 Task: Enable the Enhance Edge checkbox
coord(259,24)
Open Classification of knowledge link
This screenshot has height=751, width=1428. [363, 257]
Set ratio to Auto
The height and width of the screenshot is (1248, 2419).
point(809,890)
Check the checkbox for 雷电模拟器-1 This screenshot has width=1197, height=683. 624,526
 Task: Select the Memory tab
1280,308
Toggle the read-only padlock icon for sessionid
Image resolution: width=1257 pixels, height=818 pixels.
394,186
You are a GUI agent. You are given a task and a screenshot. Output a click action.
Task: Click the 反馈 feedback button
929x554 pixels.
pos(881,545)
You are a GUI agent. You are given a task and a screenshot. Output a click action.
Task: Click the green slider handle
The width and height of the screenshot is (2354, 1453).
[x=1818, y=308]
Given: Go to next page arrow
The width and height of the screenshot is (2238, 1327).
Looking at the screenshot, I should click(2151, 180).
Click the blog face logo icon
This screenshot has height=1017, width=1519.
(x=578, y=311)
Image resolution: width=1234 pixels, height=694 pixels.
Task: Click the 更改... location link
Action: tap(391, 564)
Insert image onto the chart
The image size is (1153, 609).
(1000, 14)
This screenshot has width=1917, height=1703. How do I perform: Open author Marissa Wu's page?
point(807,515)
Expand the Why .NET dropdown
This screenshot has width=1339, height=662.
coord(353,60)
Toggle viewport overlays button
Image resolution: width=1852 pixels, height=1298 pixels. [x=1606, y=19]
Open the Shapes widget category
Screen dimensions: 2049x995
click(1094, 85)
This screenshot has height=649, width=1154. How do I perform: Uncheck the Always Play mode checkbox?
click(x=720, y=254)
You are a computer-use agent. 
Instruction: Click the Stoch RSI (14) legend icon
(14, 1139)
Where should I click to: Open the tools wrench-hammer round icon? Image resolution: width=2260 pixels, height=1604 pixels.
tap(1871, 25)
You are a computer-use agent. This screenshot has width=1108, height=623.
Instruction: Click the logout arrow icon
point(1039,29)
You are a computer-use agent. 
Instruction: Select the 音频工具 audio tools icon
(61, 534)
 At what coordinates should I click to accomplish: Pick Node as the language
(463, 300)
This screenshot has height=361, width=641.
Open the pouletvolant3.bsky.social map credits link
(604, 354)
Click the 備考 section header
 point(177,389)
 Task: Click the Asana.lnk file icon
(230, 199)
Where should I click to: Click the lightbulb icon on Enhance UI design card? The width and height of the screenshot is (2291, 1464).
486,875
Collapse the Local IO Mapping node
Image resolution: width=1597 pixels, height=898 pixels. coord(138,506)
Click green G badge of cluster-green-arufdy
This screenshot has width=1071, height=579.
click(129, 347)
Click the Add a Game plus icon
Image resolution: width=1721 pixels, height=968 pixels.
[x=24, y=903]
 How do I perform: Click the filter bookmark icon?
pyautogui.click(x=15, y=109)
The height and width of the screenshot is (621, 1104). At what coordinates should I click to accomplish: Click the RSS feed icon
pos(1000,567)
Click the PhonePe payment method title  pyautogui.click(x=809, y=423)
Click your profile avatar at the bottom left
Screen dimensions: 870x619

AIM OF THE EXERCISE: Your answer should be every entry above, repeated exactly.

OUTPUT FOR THIS TASK:
 Task: Enable the Enhance Edge checkbox
coord(259,24)
Open Classification of knowledge link
This screenshot has height=751, width=1428. [363, 257]
Set ratio to Auto
The height and width of the screenshot is (1248, 2419).
point(809,890)
Check the checkbox for 雷电模拟器-1 This screenshot has width=1197, height=683. 624,526
 Task: Select the Memory tab
1280,308
Toggle the read-only padlock icon for sessionid
Image resolution: width=1257 pixels, height=818 pixels.
394,186
You are a GUI agent. You are given a task and a screenshot. Output a click action.
Task: Click the 反馈 feedback button
929x554 pixels.
pos(881,545)
You are a GUI agent. You are given a task and a screenshot. Output a click action.
Task: Click the green slider handle
The width and height of the screenshot is (2354, 1453).
[x=1818, y=308]
Given: Go to next page arrow
The width and height of the screenshot is (2238, 1327).
Looking at the screenshot, I should click(2151, 180).
Click the blog face logo icon
This screenshot has height=1017, width=1519.
(x=578, y=311)
Image resolution: width=1234 pixels, height=694 pixels.
Task: Click the 更改... location link
Action: tap(391, 564)
Insert image onto the chart
The image size is (1153, 609).
(1000, 14)
This screenshot has width=1917, height=1703. How do I perform: Open author Marissa Wu's page?
point(807,515)
Expand the Why .NET dropdown
This screenshot has width=1339, height=662.
coord(353,60)
Toggle viewport overlays button
Image resolution: width=1852 pixels, height=1298 pixels. [x=1606, y=19]
Open the Shapes widget category
Screen dimensions: 2049x995
click(1094, 85)
This screenshot has height=649, width=1154. How do I perform: Uncheck the Always Play mode checkbox?
click(x=720, y=254)
You are a computer-use agent. 
Instruction: Click the Stoch RSI (14) legend icon
(14, 1139)
Where should I click to: Open the tools wrench-hammer round icon? Image resolution: width=2260 pixels, height=1604 pixels.
tap(1871, 25)
You are a computer-use agent. This screenshot has width=1108, height=623.
Instruction: Click the logout arrow icon
point(1039,29)
You are a computer-use agent. 
Instruction: Select the 音频工具 audio tools icon
(61, 534)
 At what coordinates should I click to accomplish: Pick Node as the language
(463, 300)
This screenshot has height=361, width=641.
Open the pouletvolant3.bsky.social map credits link
(604, 354)
Click the 備考 section header
 point(177,389)
 Task: Click the Asana.lnk file icon
(230, 199)
Where should I click to: Click the lightbulb icon on Enhance UI design card? The width and height of the screenshot is (2291, 1464).
486,875
Collapse the Local IO Mapping node
Image resolution: width=1597 pixels, height=898 pixels. coord(138,506)
Click green G badge of cluster-green-arufdy
This screenshot has width=1071, height=579.
click(129, 347)
Click the Add a Game plus icon
Image resolution: width=1721 pixels, height=968 pixels.
[x=24, y=903]
 How do I perform: Click the filter bookmark icon?
pyautogui.click(x=15, y=109)
The height and width of the screenshot is (621, 1104). At what coordinates should I click to accomplish: Click the RSS feed icon
pos(1000,567)
Click the PhonePe payment method title  pyautogui.click(x=809, y=423)
Click your profile avatar at the bottom left
Screen dimensions: 870x619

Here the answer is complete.